I keep having to resist the urge at school to point out how one situation or another resembles a) House b) Scrubs or c) ER. And I have already had the classic tv medical experience of leaving for the night and coming back in the morning to a totally clean empty room, having someone wonder aloud if/why the patient was moved in the night, only to find he had died three hours after we had left, which the audience figured out like five minutes ago. Not that that was funny, it just always happens.
In the mornings instead of packing all my stuff up in my backpack I pack all my various devices and papers into my white coat and then trudge around in it all day. I am slightly less disoriented than I was earlier in the week, but still pretty intimidated. Things I am not very functional at include: accessing all the different computer systems, performing physical exams on patients, using my pda, figuring out when to eat, presenting information about patients to the team I'm working with, knowing medical information, and knowing where I am in the hospital. I am functional at standing on my feet all day, but I don't like it.

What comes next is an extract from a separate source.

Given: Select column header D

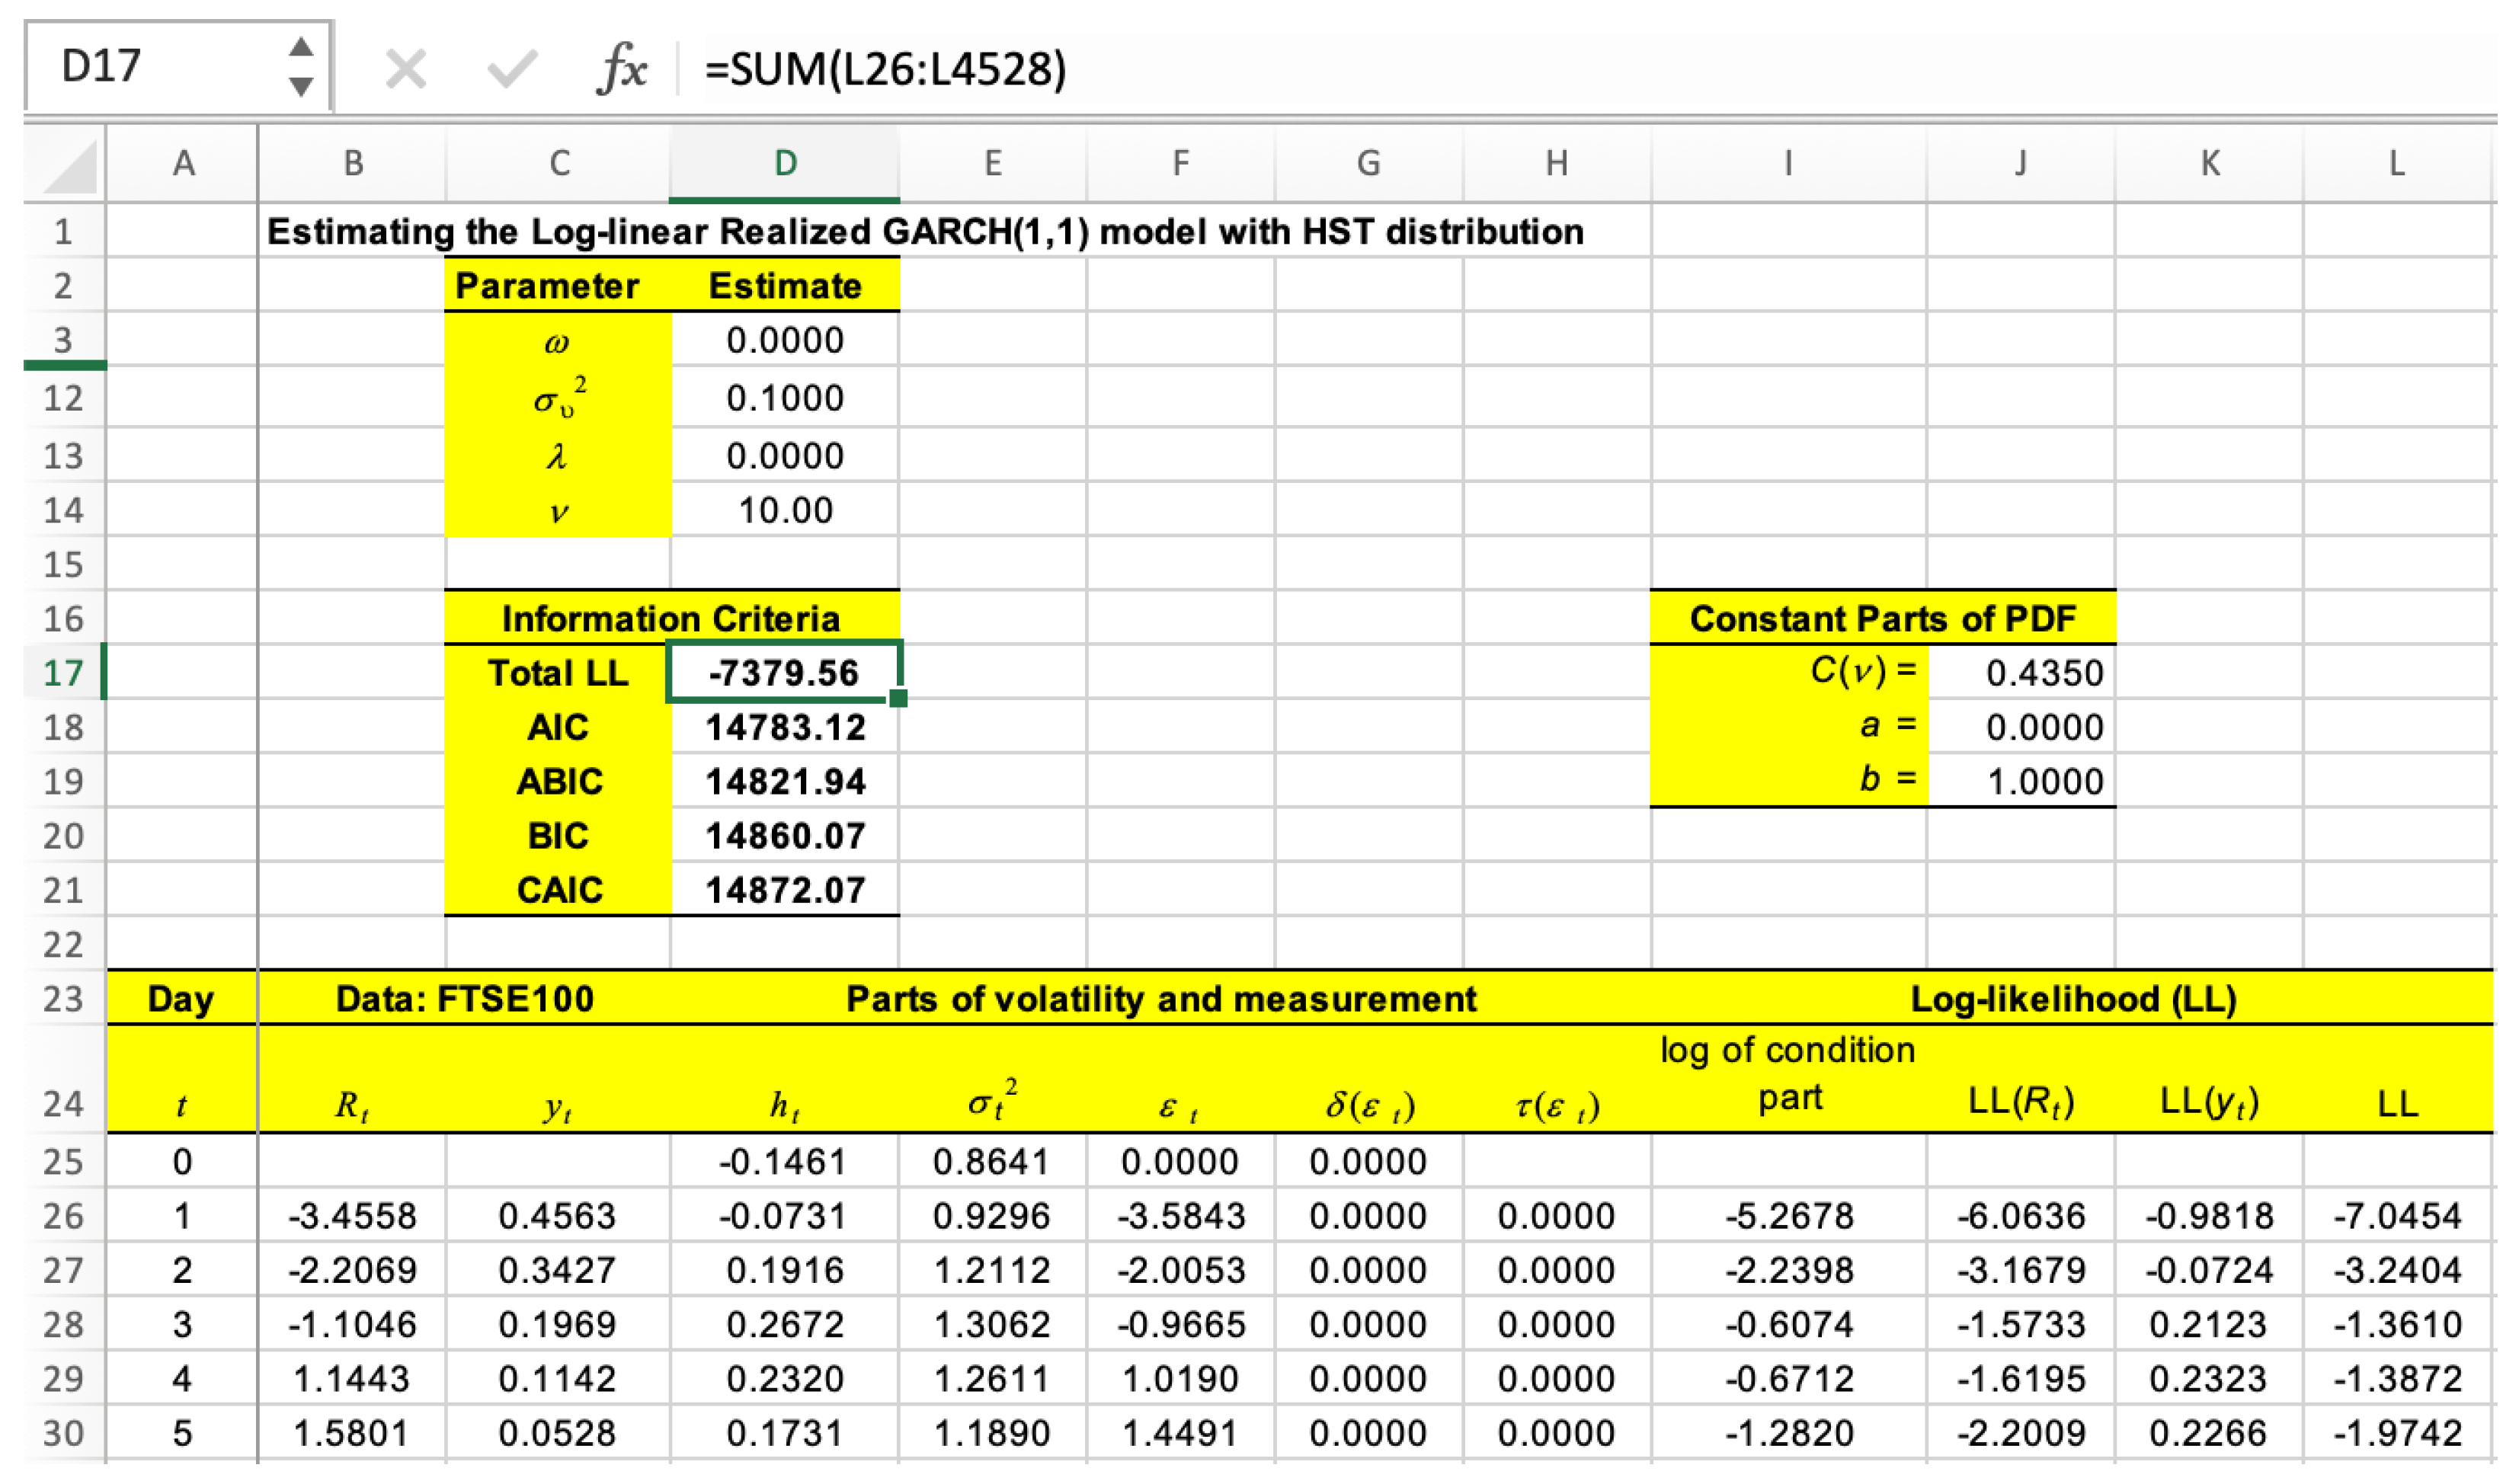Looking at the screenshot, I should 786,164.
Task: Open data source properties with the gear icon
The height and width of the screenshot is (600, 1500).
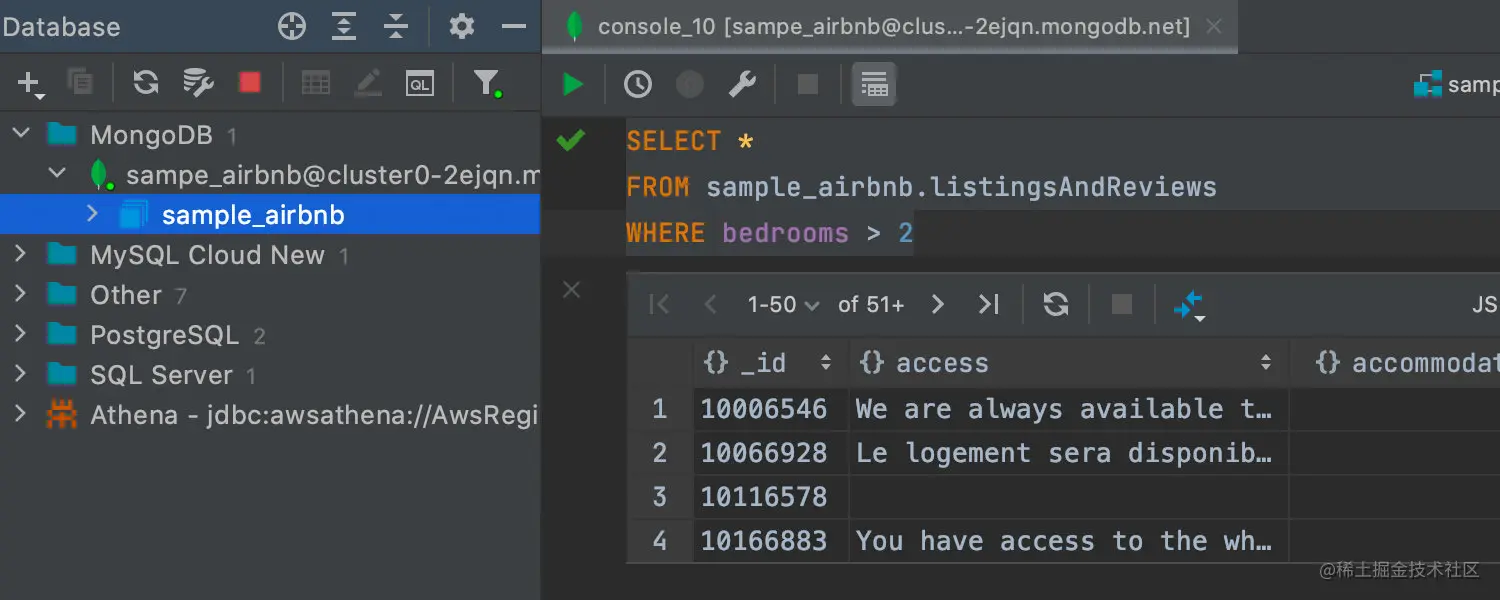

Dylan was definitely out of sorts with me for a while, but she seems used to me being gone more now. I'm not sure how it's going to go when I am on rotations where I won't see her at all some days. I don't think either of us is going to be very happy about that. Aaron seems to be having no trouble taking on a lot of the household things I had been doing. So now the trick is to see exactly how little I can do around the house before he catches on.